* begin Source passage *
# Cortland, NY Hans #040, LH B/T



## Jax08 (Feb 13, 2009)

Yowza!! What a handsome boy!!



















The shelter is open Tues through Friday, 1pm to 6pm, and Sat 12-4pm. Closed Sunday and Monday. Stop by or call: 607-753-9386. 

Hans is up-to-date with routine shots, house trained and spayed/neutered. 

My Contact InfoCortland County SPCA 
Cortland, NY 
(607) 753-9386


----------



## HeidiW (Apr 9, 2009)

what a hunk!


----------



## BucksMom (Aug 13, 2007)

Hans is so very handsome!!!
I hope he finds a home soon.


----------



## ebrannan (Aug 14, 2006)

holy macaroni!


----------



## Jax08 (Feb 13, 2009)

> Originally Posted By: ebrannanholy macaroni!


You can say that again!!


----------



## pinkanml (Sep 3, 2007)

Wow, I bet he'll get snatched up quick! If I didn't know better, I'd think he was a Shiloh. Looks exactly like a few I know. Wish I had room for a 3rd right now, but we're done with the fosters for now (getting ready to move for a residency).
* end Source passage *
* begin Provided records *
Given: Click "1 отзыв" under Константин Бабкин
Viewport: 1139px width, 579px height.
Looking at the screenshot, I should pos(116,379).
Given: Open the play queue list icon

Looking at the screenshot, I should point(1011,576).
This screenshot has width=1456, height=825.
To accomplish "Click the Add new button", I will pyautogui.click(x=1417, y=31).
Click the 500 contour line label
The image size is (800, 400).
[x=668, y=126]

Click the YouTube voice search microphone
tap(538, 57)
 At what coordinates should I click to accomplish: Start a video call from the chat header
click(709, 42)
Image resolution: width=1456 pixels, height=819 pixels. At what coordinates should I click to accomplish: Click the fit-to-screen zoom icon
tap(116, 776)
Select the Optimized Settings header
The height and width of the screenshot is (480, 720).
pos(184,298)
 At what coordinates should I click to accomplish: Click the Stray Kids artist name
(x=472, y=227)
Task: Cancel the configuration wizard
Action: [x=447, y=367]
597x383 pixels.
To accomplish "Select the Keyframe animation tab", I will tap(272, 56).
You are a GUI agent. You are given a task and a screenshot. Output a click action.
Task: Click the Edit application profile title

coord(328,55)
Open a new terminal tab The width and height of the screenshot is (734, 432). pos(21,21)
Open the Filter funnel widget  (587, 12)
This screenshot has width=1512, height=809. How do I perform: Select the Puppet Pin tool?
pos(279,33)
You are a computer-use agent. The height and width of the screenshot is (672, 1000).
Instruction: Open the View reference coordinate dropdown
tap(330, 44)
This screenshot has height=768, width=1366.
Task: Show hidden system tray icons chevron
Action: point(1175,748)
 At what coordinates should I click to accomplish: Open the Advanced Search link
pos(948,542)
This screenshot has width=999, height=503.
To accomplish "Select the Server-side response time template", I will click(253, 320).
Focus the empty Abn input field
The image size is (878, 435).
* end Provided records *
What the task requires — Repeat the forum thread about Hans from "## pinkanml (Sep" to "for a residency).", word for word.

Correct result —
## pinkanml (Sep 3, 2007)

Wow, I bet he'll get snatched up quick! If I didn't know better, I'd think he was a Shiloh. Looks exactly like a few I know. Wish I had room for a 3rd right now, but we're done with the fosters for now (getting ready to move for a residency).